Strap: Govt mulls higher compensation, improved security to resume work
Security concern
* Sources say the bigger infrastructure developers refrain from bidding for projects in Naxal-affected areas due to the security risk, though they stand to earn bigger margins
* The Devendra Fadnavis government had earlier announced plans to extend state highways in Naxal-affected areas in order to allow for speedy movement of security forces
* Though bids were invited for 43 projects, no contractor was willing to take up work in around half of them, PWD officials say
Shiv Kumar
Tribune News Service
Mumbai, May 7
The work on a road project that was targeted by Naxals in which 15 security personnel were killed earlier this month has come to a halt.
Officials said more than a hundred workers employed with the contractor building the 36-km stretch between Purada and Yerkad in Gadchiroli district have run away following the May 1 attack.
Officials say the state government is mulling higher compensation and improved security for the contractor and workers so that work on the road project resumes at the earliest.
"The contractor has lost crores of rupees and his workers have run away after the incident," a state public works department official said.
Amar Infrastructure Pvt Ltd, a Chhattisgarh-based company, had bagged the contract to build the road through Naxal-infested areas last year. The contractor had bid Rs135 crore for constructing this section of the Purada-Yerkad road. "Around 12 km of the road has so far been constructed. Though there were Naxal threats over the past few weeks, there was no disruption till May 1," the official added.

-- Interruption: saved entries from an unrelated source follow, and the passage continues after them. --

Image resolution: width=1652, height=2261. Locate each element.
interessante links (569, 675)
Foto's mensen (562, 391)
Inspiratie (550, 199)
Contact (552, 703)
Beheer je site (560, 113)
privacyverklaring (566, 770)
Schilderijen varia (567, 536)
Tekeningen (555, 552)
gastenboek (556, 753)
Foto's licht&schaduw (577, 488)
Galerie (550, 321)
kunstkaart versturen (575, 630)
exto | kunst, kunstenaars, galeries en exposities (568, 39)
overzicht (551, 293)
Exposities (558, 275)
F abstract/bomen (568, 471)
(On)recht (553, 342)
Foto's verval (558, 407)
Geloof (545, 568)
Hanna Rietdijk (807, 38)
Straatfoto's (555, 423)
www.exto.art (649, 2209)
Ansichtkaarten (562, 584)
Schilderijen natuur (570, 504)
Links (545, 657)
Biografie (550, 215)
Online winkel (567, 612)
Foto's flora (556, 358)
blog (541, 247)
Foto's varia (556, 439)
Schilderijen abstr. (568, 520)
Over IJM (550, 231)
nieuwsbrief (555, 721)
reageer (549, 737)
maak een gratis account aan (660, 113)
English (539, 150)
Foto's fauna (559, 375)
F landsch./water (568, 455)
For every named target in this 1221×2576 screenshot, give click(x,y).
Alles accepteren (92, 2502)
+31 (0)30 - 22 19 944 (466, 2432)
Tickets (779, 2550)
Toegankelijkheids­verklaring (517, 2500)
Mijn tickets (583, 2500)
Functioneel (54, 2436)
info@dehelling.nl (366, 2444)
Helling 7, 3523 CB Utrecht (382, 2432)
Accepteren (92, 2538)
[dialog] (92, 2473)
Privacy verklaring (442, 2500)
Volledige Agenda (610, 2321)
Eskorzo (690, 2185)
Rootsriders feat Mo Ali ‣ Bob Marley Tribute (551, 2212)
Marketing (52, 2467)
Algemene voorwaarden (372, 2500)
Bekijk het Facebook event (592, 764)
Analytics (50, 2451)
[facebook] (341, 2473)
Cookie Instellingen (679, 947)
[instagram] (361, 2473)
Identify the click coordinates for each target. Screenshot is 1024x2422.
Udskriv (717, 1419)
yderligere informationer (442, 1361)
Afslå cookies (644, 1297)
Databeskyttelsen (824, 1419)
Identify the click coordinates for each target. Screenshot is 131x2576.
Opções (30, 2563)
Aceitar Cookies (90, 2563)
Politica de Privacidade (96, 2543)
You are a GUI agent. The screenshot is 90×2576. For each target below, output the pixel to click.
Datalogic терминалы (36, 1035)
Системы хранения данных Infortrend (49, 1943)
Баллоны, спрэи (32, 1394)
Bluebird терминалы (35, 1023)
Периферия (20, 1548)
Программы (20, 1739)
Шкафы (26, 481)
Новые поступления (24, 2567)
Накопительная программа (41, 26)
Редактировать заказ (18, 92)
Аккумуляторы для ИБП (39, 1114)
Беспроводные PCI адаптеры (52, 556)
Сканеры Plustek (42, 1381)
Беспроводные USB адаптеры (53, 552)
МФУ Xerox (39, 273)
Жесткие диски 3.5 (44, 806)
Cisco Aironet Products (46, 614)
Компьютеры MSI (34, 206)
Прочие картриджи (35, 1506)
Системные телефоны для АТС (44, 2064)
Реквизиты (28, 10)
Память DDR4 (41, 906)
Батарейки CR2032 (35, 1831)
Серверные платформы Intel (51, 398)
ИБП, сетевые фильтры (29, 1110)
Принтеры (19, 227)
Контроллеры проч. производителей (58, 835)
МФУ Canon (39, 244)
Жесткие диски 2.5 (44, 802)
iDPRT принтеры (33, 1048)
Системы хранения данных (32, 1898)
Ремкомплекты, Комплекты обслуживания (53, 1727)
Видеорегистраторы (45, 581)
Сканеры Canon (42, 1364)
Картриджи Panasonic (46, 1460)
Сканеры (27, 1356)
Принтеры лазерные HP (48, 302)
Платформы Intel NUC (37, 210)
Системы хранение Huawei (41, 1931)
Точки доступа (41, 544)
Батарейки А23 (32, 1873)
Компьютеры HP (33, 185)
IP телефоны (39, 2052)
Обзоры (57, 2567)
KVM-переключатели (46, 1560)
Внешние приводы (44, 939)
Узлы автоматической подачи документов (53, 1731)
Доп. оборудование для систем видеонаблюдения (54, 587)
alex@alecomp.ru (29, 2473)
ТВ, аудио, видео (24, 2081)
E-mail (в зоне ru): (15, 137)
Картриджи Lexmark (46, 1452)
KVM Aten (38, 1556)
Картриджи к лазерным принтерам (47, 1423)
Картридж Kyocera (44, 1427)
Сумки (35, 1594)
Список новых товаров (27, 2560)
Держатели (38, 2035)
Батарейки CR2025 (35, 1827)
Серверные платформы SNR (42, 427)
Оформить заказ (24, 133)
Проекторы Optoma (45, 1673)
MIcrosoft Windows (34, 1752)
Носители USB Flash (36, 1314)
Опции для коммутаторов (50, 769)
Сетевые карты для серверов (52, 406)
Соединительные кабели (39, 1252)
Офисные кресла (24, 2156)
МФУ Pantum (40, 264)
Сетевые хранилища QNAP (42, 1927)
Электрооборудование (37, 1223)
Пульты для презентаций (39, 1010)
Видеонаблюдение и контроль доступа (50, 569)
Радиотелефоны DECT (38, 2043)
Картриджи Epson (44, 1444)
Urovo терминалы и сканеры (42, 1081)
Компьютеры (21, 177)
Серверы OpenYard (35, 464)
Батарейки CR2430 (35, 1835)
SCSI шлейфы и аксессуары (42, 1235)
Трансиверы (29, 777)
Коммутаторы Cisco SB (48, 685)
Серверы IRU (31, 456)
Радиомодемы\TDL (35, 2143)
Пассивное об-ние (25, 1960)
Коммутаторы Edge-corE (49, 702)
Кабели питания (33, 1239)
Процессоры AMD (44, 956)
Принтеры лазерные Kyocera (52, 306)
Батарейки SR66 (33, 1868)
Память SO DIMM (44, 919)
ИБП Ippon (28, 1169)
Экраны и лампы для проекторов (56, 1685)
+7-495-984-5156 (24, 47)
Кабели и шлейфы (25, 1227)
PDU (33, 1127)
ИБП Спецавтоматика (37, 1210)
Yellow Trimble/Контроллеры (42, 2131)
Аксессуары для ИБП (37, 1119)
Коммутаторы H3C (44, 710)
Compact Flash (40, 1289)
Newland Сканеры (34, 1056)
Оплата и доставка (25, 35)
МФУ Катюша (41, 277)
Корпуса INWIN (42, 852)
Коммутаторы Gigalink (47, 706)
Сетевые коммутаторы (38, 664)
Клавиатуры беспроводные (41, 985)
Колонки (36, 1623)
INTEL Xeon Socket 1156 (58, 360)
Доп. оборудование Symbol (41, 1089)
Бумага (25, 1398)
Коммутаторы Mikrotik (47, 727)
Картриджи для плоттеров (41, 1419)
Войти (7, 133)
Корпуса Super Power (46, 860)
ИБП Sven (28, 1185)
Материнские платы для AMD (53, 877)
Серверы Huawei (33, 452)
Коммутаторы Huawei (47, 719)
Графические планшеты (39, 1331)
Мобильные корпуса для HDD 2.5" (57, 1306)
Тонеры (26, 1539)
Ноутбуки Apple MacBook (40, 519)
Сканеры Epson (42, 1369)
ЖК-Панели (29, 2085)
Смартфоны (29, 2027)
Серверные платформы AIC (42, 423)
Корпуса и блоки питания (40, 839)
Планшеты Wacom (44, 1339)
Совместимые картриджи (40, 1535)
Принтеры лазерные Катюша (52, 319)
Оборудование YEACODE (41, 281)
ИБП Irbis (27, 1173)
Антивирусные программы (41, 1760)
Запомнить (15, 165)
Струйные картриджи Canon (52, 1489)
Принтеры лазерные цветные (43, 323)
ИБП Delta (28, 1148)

The Maoists had first set on fire 25 vehicles and a hot asphalt mix plant that was being used to construct the road in the wee hours of May 1. Later in the day, they set off an IED, which claimed the lives of 15 personnel of the state reserve police force and the driver of the vehicle they were travelling in.
The police personnel were on their way to investigate the arson incident. It is still not clear why adequate security was not provided at the spot where the vehicles and equipment were clustered together, making them a sitting duck for the Maoists.
Local police officials who interrogated some of the workers said they were not seriously harmed by the Naxals, though some of them who tried to prevent the vehicles being set afire were roughed up. The workers mostly hail from the tribal areas of Maharashtra and Chhattisgarh, police said.